Passamos para a aula de caligrafia. Lester convida todos a escrever sua palavra favorita. “É um exercício que pede reflexão”, afirma. A dele é play. “É uma palavra importante em inglês, tem diversos significados, e um sentido positivo”, diz. E a letra mais difícil de desenhar? “A letra S. Não tem traços retos de apoio, depende da maleabilidade da mão”, diz Lester.
A Montblanc lançou recentemente o #InspireWriting, uma iniciativa que convida as pessoas a se expressar através da escrita, em todas as suas formas. Desde o início de junho, os entusiastas da escrita participam de desafios diários de redação estabelecidos por uma seleção de influenciadores da marca.
“Embora as circunstâncias recentes tenham se mostrado desafiadoras em todo o mundo, muita gente encontrou conforto e prazer na arte da escrita, compartilhando mensagens de esperança com entes queridos ou encontrando maneiras de expressar sua criatividade”, diz Vincent Montalescot.
Terminada a live e a aula, falei com o calígrafo brasileiro Fabio Maca sobre esse tão antiquado e ao mesmo tempo tão atual hábito de registro. De acordo com Maca, a quarentena trouxe novo sentido em escrever à mão. “Esse período fez com que a gente se isolasse, e a escrita é uma forma de criar conexões.

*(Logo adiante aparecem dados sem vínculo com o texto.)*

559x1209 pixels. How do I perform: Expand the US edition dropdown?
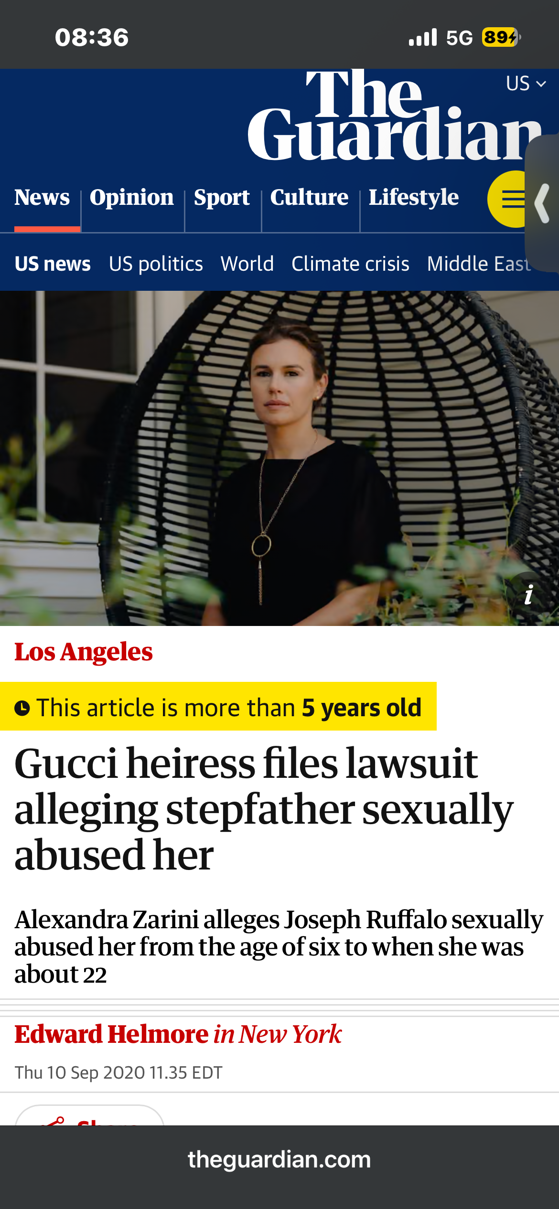tap(526, 84)
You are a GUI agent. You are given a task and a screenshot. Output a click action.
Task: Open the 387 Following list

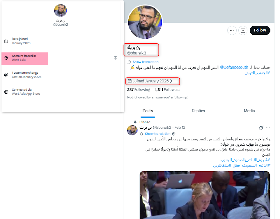(139, 90)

Quando escrevemos um bilhete, ou mesmo um diário, mesmo que estejamos só pensando em outra pessoa, isso é uma conexão”, afirma.
Escrever é exercitar quem a gente é, as nossas próprias ideias, diz Maca. “É uma maneira de dar forma a algo quando nossos pensamentos estão soltos, com ou sem quarentena. Nossas vidas e rotinas foram drasticamente alteradas em resultado de eventos recentes, com as pessoas sendo obrigadas a ficar em casa, procurando novas maneiras de romper limites e se expressar.”
Segundo Maca, a caligrafia é uma forma de auto expressão para a qual muitos se voltaram. “Escrever à mão não é apenas um veículo para a criatividade, mas também uma maneira significativa e pessoal de se conectar com os outros e, de todas essas formas, se conhecer melhor”, diz.
Na hora de escolher seu instrumento de escrita, Maca prefere a caneta tinteiro. “É mais precisa e mais delicada. Como tem diversas espessuras e pode ser usada com diversas tintas, permite novos meios de expressão. Também tem flexibilidade. Se você faz força, o traço sai mais grosso. Quando solta, fica fino. O exercício da escrita, no fim, fica ainda mais prazeroso.”